The complement system protects the host organism from bacterial infection through opsonization, chemotaxis, and lysis of infected cells [25,143]. P. gingivalis is resistant to the complement system by its enzymatic activity or through molecules on the cell surface that allow it to adapt to the host’s complement control proteins. This is achieved by binding CD14 to bacterial fimbriae, activating TLR2 receptors and phosphatidylinositol 3-kinase, leading to the conformation of C3 in leukocytes, which induces downregulation of IL-12p70 which is involved in intracellular bacterial clearance [16,144]. P. gingivalis prevents the cascade process of C5 convertase formation in the formation of the complement system [25]. Furthermore, C3 in interaction with P. gingivalis fimbriae leads to the bacteria’s internalization by macrophages. P. gingivalis exploits complement and toll-like receptor synergy and crosstalk to modify host defenses and escape its elimination from the host [16,145]. This is why complement levels in crevicular fluid in patients with periodontitis are low [25,146]. In vivo studies suggested that complement is required in the periodontal disease process. P. gingivalis in complement C5a receptor1 deficient mice failed in accomplishing bone loss due to a lack of ability to cause dysbiosis [147,148]. P. gingivalis can also avoid killing by neutrophils by decreasing their chemotaxis and reducing their antibacterial capacity [25,149]. Another mechanism for avoiding being killed by neutrophils is via TLR2 and the myeloid differentiation factor 88 (MyD88) pathway in stimulated neutrophils [25,30,38,150], in a way that gingipains remove C5 to produce more C5a to activate C5aR which causes the interaction of TLR2 and C5aR in neutrophils. Their interaction leads to degradation of Myd88, thus interrupting IL-12 release and antimicrobial response [25,38,150]. P. gingivalis enhances PI3K signaling, which inhibits G protein RhoA activation and actin polymerization, resulting in decreased phagocytosis of bacteria by neutrophils [25,150]. P. gingivalis can also escape NETs killing, structures released by neutrophils during infections, preventing pathogens from disseminating by killing them [25,151,152]. Survival strategies of P. gingivalis result in remodeled microbiota which leads to a dysbiotic state that causes inflammatory disease such as periodontitis [16,145]
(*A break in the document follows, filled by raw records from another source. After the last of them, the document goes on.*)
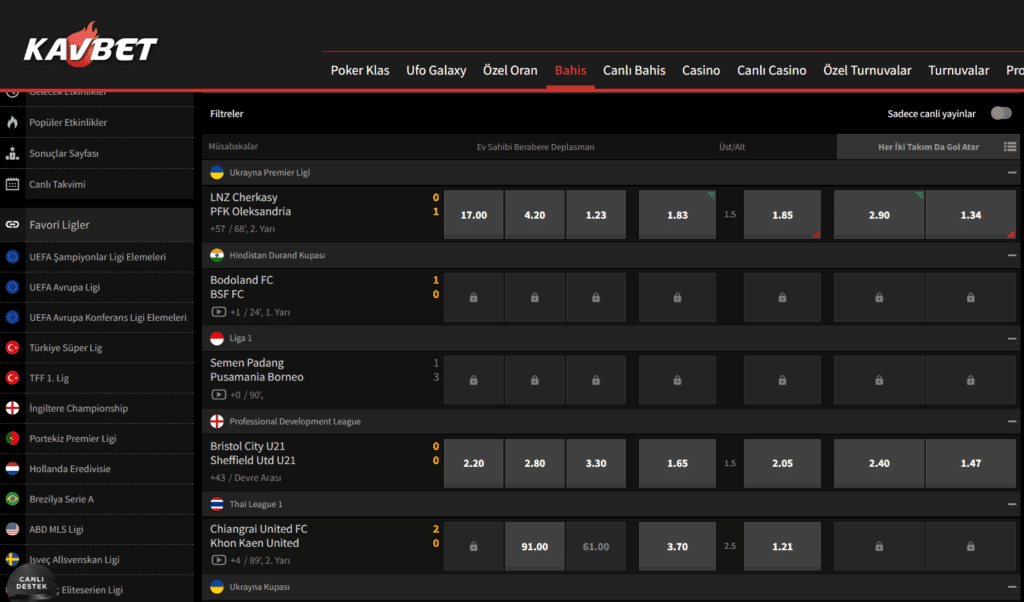Click the Brezilya Serie A flag icon

12,499
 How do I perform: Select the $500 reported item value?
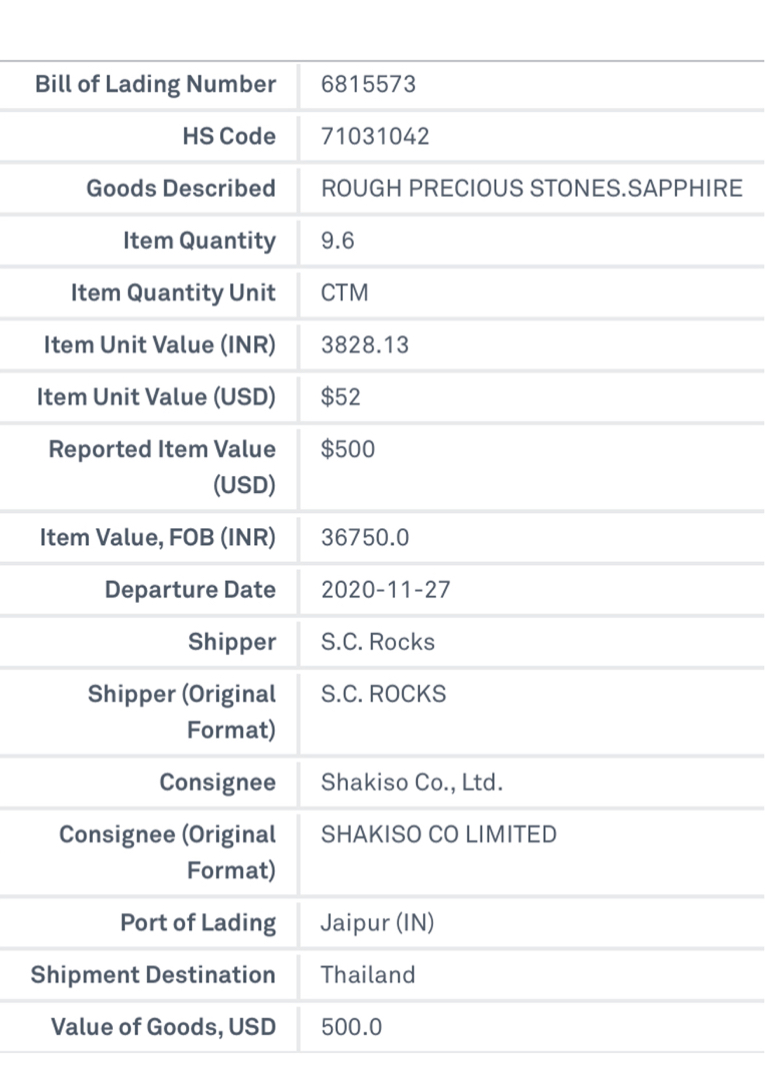[348, 451]
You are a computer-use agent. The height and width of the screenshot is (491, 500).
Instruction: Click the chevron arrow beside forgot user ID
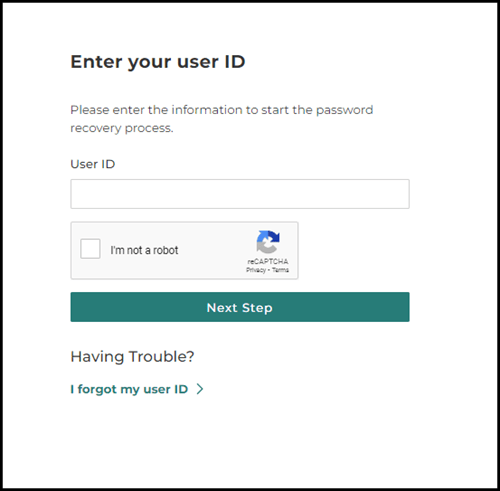tap(200, 389)
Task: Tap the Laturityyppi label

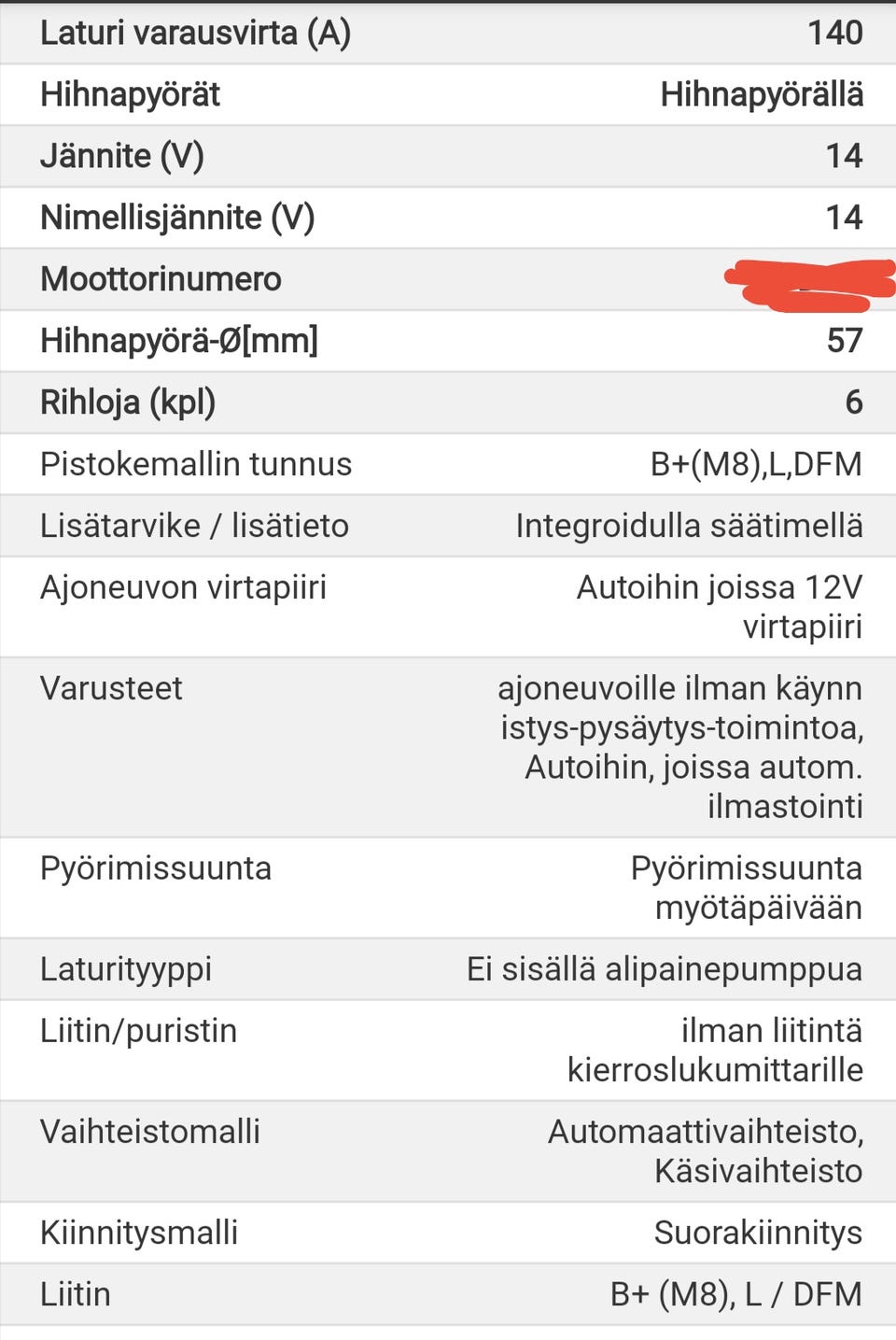Action: pos(126,969)
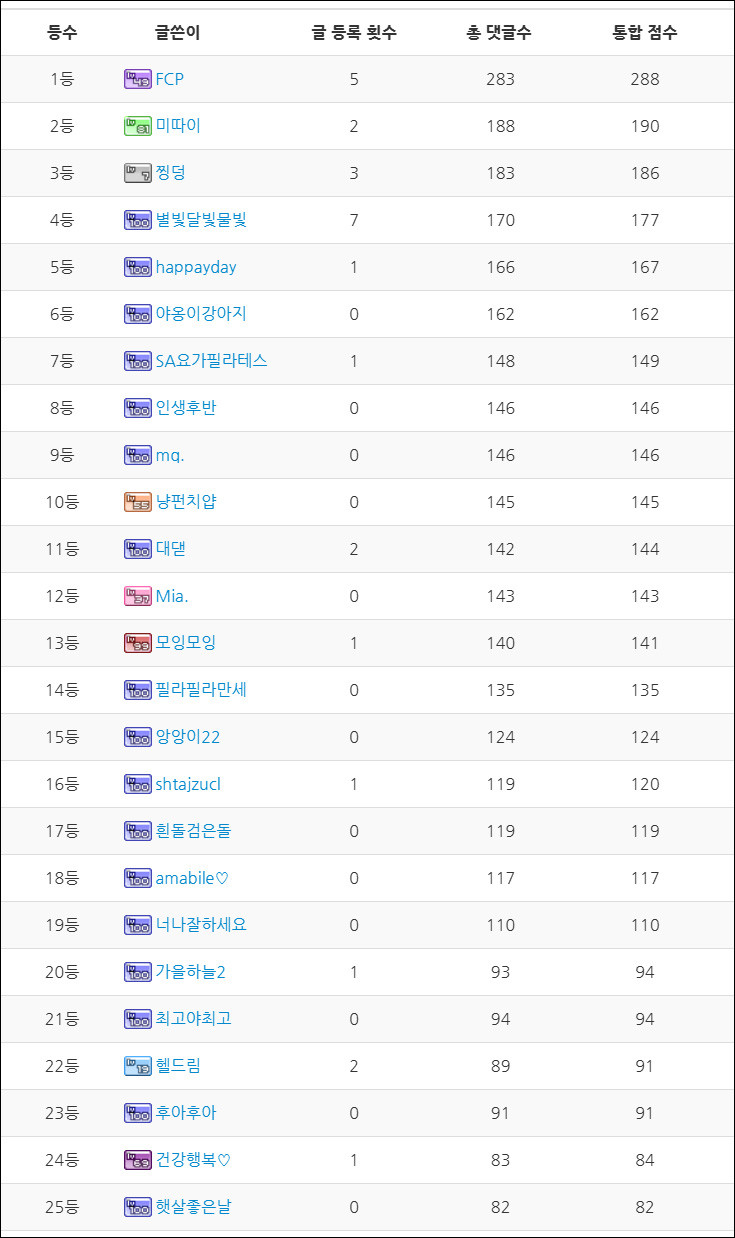Open the 별빛달빛물빛 username link

[x=200, y=220]
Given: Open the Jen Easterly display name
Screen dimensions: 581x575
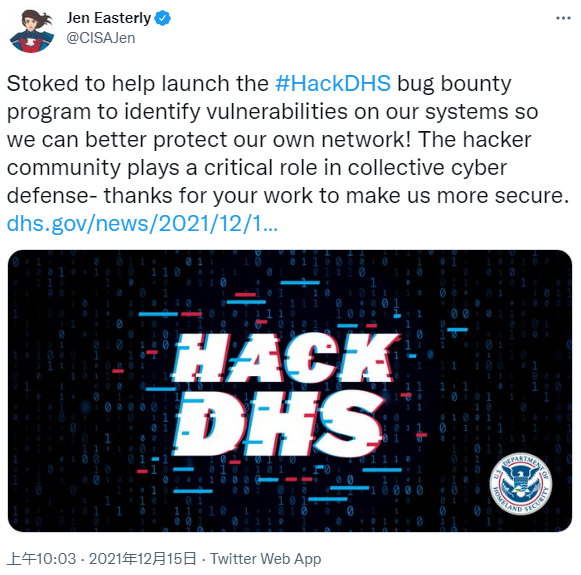Looking at the screenshot, I should (109, 18).
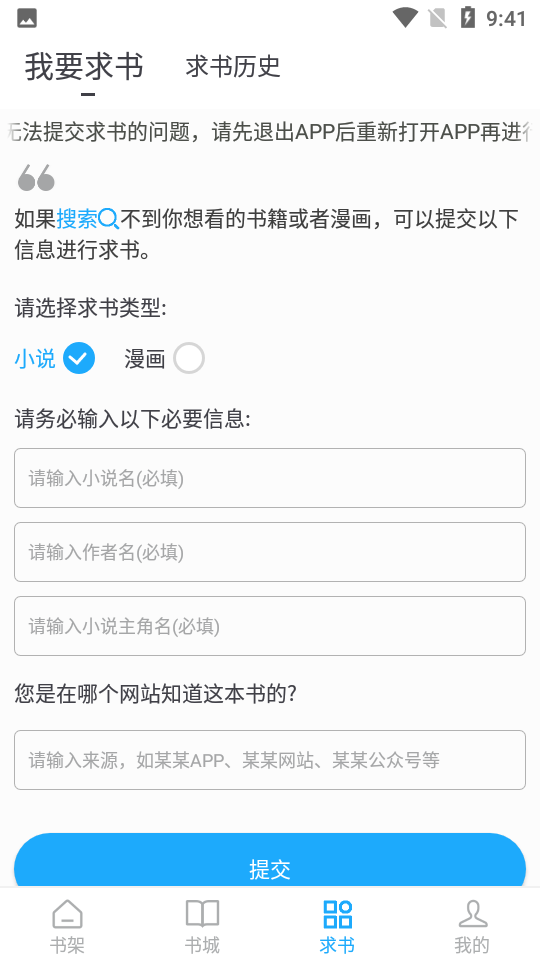This screenshot has width=540, height=960.
Task: Focus the 请输入小说名 field
Action: 270,478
4. Clinical Implication of Periodontal Infections Caused by P. gingivalis on the Development of Coronary Artery Diseases

Numerous studies have established that people suffering from cardiovascular diseases have statistically significantly worse oral health than the general population. Accordingly, based on published data, it is evident that chronic periodontal disease increases the risk of coronary artery disease by 25% compared to healthy people [153]. The primary factor involved in the pathogenesis of atherosclerosis is inflammation. Therefore, chronic periodontal inflammatory disease is considered to be a risk factor for the progression of atherosclerosis. Namely, chronic periodontitis, which also has periods of an acute phase, causes a small but long-lasting systemic inflammatory reaction which contributes to the development of atherosclerosis [153]. Many periodontal pathogens have been found in human atherosclerotic plaques [154,155]. However, the most dominant bacteria in dentistry is P. gingivalis, which is the most frequently detected bacterium in patients’ atherosclerotic plaques [156].
Dental plaque microorganisms and their products, especially in advanced forms of the disease, can reach the blood during various therapeutic procedures (scaling, surgical procedures) and can reach distant organs through the blood. This primarily refers to the influence of periodontal pathogens on the development of subacute endocarditis, the development of coronary heart disease, atherosclerosis, and ischemic infarction [7,157] (Figure 3). Bacteremia of oral origin as a source of microorganisms can damage the heart valves causing bacterial endocarditis [158]. Among others, P. gingivalis is a risk factor for prothrombotic status that might worsen in patients with atrial fibrillation [159].
Furthermore, studies in mice have shown that P. gingivalis infection adversely affects the myocardium and promotes cardiomyocyte apoptosis [160,161]. Moreover, in vitro studies have shown that P. gingivalis LPS stimulates vascular calcification by affecting the expression of the osteogenic gene [162]. In another in vitro study, it was suggested that infecting primary human aortic endothelial cells with P.gingivalis can cause significant changes in the endothelial glycogen synthase kinase-3 beta, endothelial nitric oxide synthase, tetrahydrobiopterin, and nuclear factor erythroid 2–related factor pathways, which may lead to impaired vascular relaxation [163].
Based on knowledge about the connection between periodontitis and atherosclerosis, where ‘periodontal syndrome’ is considered an indicator of general health risk that should be taken care of, with a particular emphasis on developing the awareness of dentists and patients about this problem as a preventive measure.

Atherosclerosis

Chronic periodontitis, which has periods of the acute phase, is thought to cause a small but long-lasting systemic inflammatory response, which contributes to the development of atherosclerosis and an increased risk of cardiovascular disease [24].
In endothelial cells, P. gingivalis induces dysfunction, destroys the integrity of the endothelium, and potentiates atherosclerotic plaque [164]. Endothelial dysfunction includes leakage of vascular endothelium that may be exacerbated by hypertension, dyslipidemia, or proinflammatory mediators, resulting in endothelial occlusion followed by more circulating low-density lipoprotein (LDL) [165].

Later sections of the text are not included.